Battery of the future

(Nanowerk News) The wave of technological innovation over the last decade, from mobile phones, to laptops to hybrid cars has been shadowed by one problem – battery power. But a new composite material being developed at Imperial College London, with European partners including the Volvo car company, may unlock the door to a new wave of invention. The idea is that the material casing of a car, or a mobile phone, would be able to store and conduct electricity, meaning there would be no need for bulky batteries.
But, as Dr Emile Greenhalgh from Imperial College’s Department of Aeronautic explains, the project is a real challenge. ‘It’s not just technically demanding,’ he says, but it also needs to develop a material that has conflicting requirements.
Strong and conductive
He leads a team of five academics from different departments, who each bring different specialisms to the project.

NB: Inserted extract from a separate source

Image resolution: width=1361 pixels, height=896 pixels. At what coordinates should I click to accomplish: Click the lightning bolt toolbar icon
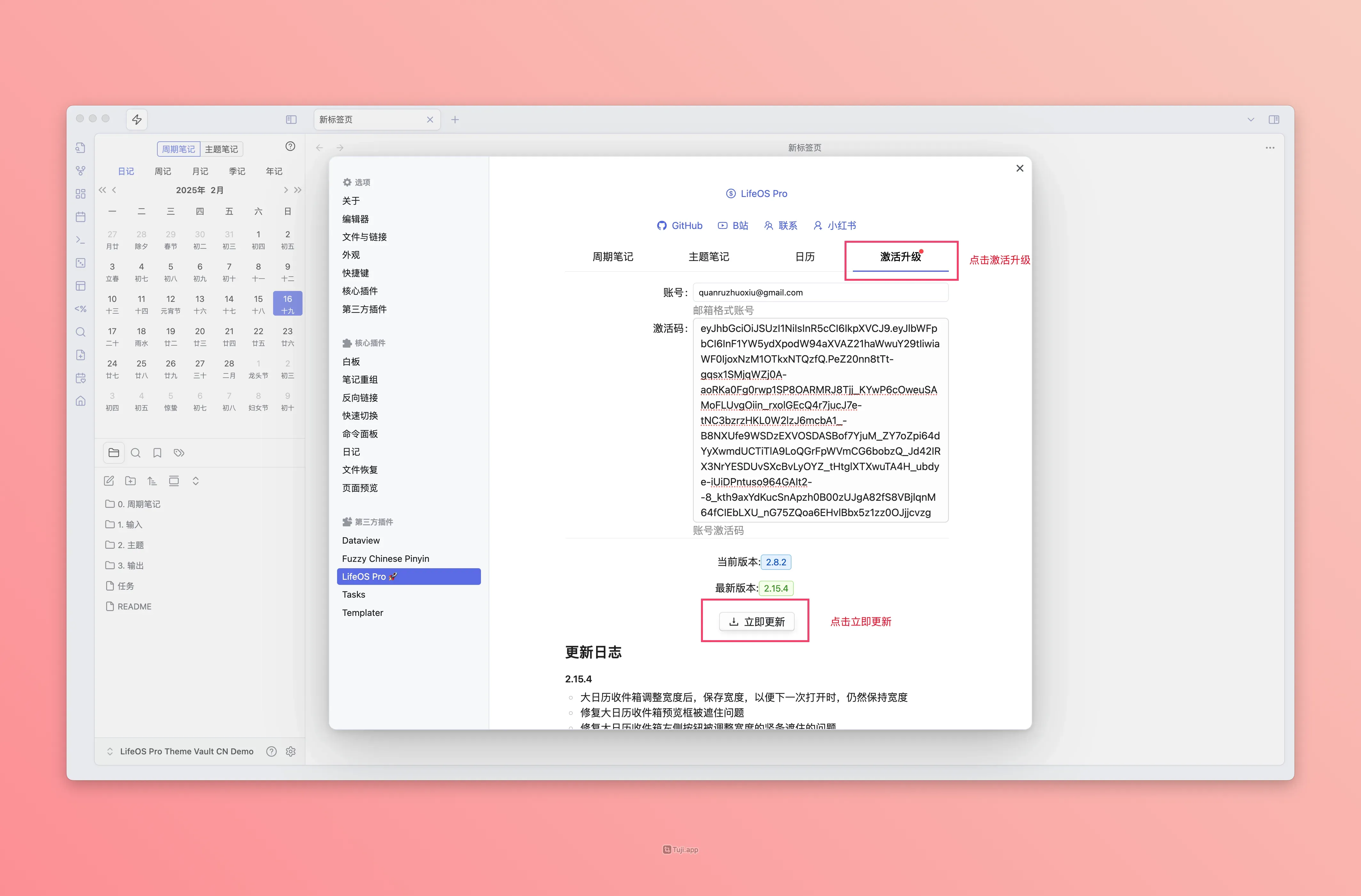pyautogui.click(x=137, y=120)
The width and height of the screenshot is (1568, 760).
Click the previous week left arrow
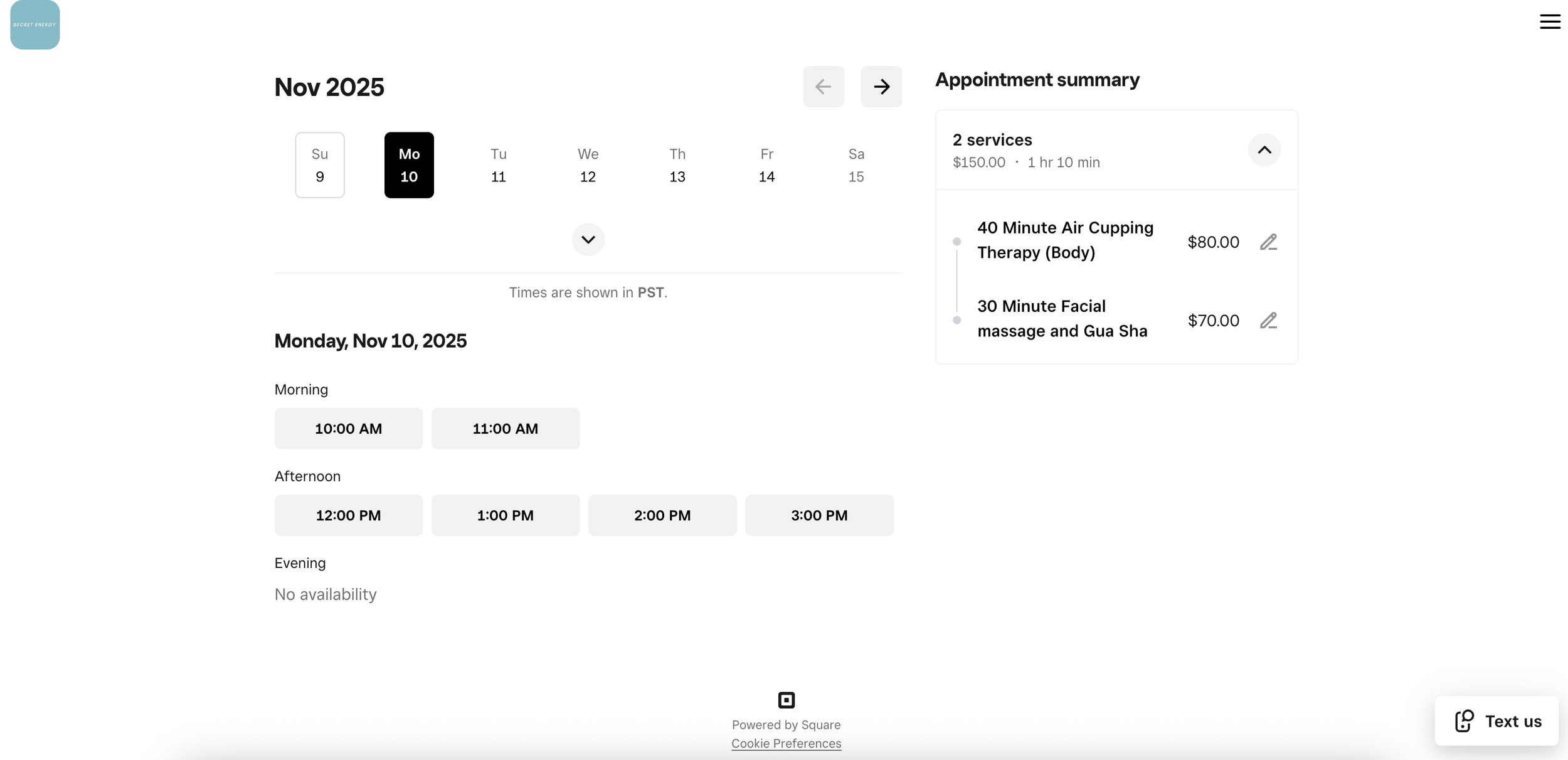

The composite material they are developing is made out of carbon fibres and polymer resin. But as Dr Greenhalgh explains, ‘the resin from a mechanical properties point of view, needs to be rigid to carry the mechanical loads. But it also needs to allow ion conduction, which is what you need for electrical properties. So we’ve got this conflict in terms of what we want the material to do.’ The team’s approach is to create an interpenetrating network of structural resin and electrical resin at the scale of nanometres. ‘If you do things at a nano-scale you can achieve things that you couldn’t do with conventional materials,’ says Greenhalgh, ‘and that’s what we are pursuing as a philosophy in the department.’
New kinds of design
A car made from this material could then draw power from any part of its bodywork, decreasing the size of the battery. Reducing the body weight of a hybrid car for example would give it greater range. Without the need for an internal battery, mobile phones could be credit-card sized. If the material delivers on its promise devices such as these could appear in a decade. But the most interesting thing, believes Greenhalgh, is that this material ‘will give designers more freedom. I’m anticipating that it will offer people a completely different way of designing engineering structures.’